Può
sembrare paradossale perché, a parole, in Italia sono tutti favorevoli
al riciclo dei rifiuti, per tante ragioni: fa bene all’ambiente e
contribuisce a tenere pulite le città, i territori e i mari; consente di
recuperare materiali da reimpiegare risparmiando materie prime ed
energia e quindi anche emissioni di gas serra; ha creato numerose
imprese e molti posti di lavoro; riduce il ricorso alle discariche e
agli inceneritori.
Una
recente norma, tuttavia, sta ostacolando seriamente il riciclo dei
rifiuti non consentendo i riconoscimento della qualifica di prodotto -
facendo cessare quella di rifiuto -per molti materiali generabili con
processi di trattamento dei rifiuti. È ovvio che se si blocca tale
riconoscimento, si blocca il riciclo perché non si fanno trattamenti di
riciclo di rifiuti per generare solo altri rifiuti da smaltire.
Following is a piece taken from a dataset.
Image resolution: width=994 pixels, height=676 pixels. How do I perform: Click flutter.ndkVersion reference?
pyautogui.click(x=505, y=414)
Con la modifica il comma 3 dell’art.184 ter del DLgvs 152/2006, introdotta nella legge n. 55 del 14 giugno 2019
di conversione del decreto “Sblocca cantieri”, in materia di cessazione
della qualifica di rifiuto (End of Waste), sono state, infatti,
congelate le attività di riciclo a tipologie di rifiuti, tecnologie di
trattamento e tipi di prodotto, previste e regolate oltre 20 anni fa,
bloccando le numerose attività e possibilità di riciclo che nel
frattempo sono cresciute, con grave ostacolo allo sviluppo dell’economia
circolare e alla gestione ambientalmente corretta di molti rifiuti .
L’elenco
è lungo e comprende diverse tipologie di rifiuti, tecniche di riciclo e
prodotti: dai rifiuti inerti da costruzione e demolizione per
realizzare aggregati riciclati ad alcune attività di riciclo degli
pneumatici, da alcuni trattamenti dei rifiuti da apparecchiature
elettriche ed elettroniche fino ai rifiuti da spazzamento stradale, da
alcuni trattamenti di rifiuti di imballaggio fino ad alcuni materiali
ottenuti da trattamenti intermedi. L’allarme è esteso e la critica delle
organizzazioni delle imprese del riciclo a tale disposizione è unanime.
Si
attende un nuovo intervento urgente del Parlamento per rimediare a tale
grave incidente normativo. La soluzione del problema, aperto da una
sentenza del Consiglio di Stato del febbraio dello scorso anno, è
abbastanza semplice e a portata di mano.
Basterebbe recepire l’art.6 della nuova Direttiva europea 2018/851
che prevede la possibilità di affidare alle Regioni, in assenza di
decreti nazionali - nel pieno rispetto sia delle condizioni, sia dei
criteri dettagliati, comuni per tutte le Regioni e non derogabili,
precisamente scritti in tale articolo - di integrare le autorizzazioni
caso per caso, relative alle attività di gestione dei rifiuti delle
quali sono titolari nel nostro ordinamento, anche della competenza in
materia di cessazione della qualifica di rifiuto.
Con
un nuovo provvedimento urgente si potrebbe sostituire la norma citata
con il testo dell’art.6 della nuova Direttiva e con l’istituzione di un
registro nazionale, accessibile e controllabile, dove siano raccolte
tutte le autorizzazioni regionali End of Waste.
Nell’elaborazione
di una nuova norma ambientale sarebbe bene consultare anche chi la deve
applicare: principio sempre valido, ma in questo caso imprescindibile
per evitare il rischio di nuovi errori.